I had her really tune in to this picture and tapped with her. Magically her 0-10 intensity went down very fast. She was beaming and told me that she could now see herself actually going down the Amsterdam stairs.

I had her imagine herself in an airplane, driving in the mountains, on a balcony etc. Only the gap in the bridge still needed another round of EFT ("I can now put my foot on the gap!")

I love to do an immediate success check if I can. I so happen to live in a 3-story house with a balcony on the top floor. I suggested she could accompany me upstairs if she wanted to (two flights of stairs, not too steep). We first looked outside with the door balcony door closed and she told me she wanted to try to go outside. I stepped onto the balcony and observed her as she carefully stepped towards the balustrade. She stood there completely free of any fear and was able to get really close and look all the way down.

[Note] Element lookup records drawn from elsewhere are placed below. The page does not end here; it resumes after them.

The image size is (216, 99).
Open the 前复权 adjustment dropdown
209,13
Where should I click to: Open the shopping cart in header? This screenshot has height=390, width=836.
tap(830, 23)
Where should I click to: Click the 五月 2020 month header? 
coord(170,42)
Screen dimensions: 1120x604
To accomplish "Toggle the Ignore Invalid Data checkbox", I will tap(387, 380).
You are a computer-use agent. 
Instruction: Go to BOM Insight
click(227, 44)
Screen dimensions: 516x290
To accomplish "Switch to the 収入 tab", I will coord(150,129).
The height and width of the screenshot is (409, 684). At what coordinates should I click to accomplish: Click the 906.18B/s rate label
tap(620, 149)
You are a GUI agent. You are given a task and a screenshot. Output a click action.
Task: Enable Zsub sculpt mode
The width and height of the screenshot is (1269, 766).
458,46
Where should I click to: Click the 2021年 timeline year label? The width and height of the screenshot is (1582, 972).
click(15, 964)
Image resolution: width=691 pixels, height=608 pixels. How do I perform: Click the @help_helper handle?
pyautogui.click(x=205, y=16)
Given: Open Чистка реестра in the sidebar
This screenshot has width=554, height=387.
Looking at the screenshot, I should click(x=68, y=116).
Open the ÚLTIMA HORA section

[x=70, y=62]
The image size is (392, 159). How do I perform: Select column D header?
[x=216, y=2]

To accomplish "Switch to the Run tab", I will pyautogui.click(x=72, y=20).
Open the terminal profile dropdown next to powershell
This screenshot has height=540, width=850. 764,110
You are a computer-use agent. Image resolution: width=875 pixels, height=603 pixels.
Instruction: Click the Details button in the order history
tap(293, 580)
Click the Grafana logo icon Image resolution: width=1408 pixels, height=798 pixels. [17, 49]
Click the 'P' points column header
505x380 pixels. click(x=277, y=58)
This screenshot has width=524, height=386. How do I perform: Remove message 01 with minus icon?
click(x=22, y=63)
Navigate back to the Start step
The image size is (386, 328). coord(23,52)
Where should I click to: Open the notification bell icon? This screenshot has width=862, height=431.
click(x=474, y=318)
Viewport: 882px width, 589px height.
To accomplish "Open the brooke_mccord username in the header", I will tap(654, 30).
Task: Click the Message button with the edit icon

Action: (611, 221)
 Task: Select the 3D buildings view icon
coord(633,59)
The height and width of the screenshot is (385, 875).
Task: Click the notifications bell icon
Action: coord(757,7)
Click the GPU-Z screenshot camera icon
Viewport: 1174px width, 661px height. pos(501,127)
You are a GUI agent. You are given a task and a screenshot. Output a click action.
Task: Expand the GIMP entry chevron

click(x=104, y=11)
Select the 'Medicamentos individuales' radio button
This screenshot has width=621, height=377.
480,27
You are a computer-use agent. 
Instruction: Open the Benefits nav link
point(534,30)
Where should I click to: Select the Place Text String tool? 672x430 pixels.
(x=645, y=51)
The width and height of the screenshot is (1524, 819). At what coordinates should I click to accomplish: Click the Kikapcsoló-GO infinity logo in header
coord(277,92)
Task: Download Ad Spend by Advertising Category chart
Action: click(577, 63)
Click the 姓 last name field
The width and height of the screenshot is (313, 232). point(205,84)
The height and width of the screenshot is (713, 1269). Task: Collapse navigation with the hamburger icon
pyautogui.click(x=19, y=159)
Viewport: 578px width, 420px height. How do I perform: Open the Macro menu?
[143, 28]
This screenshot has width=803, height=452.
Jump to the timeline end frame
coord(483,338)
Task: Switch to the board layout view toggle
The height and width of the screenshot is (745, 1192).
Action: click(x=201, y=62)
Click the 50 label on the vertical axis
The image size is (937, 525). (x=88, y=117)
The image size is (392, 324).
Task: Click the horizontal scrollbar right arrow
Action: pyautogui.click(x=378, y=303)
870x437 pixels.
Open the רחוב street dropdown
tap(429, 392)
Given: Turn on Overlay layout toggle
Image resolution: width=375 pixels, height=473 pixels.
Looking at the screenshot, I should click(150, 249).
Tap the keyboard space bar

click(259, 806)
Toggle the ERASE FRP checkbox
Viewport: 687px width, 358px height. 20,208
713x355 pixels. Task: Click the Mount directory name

GC COMMENT: I'm a great fan of testing whenever possible. This is what lets you know if you are successful...OR...if you have more work to do. The ultimate test in this case, of course, is to go back to the previous locations that were causative of the phobia. This is not always possible, of course, but, if you can, it will likely bring up the remaining aspects (if any).

MAYA CONTINUES: That was a very fulfilling Sunday afternoon indeed.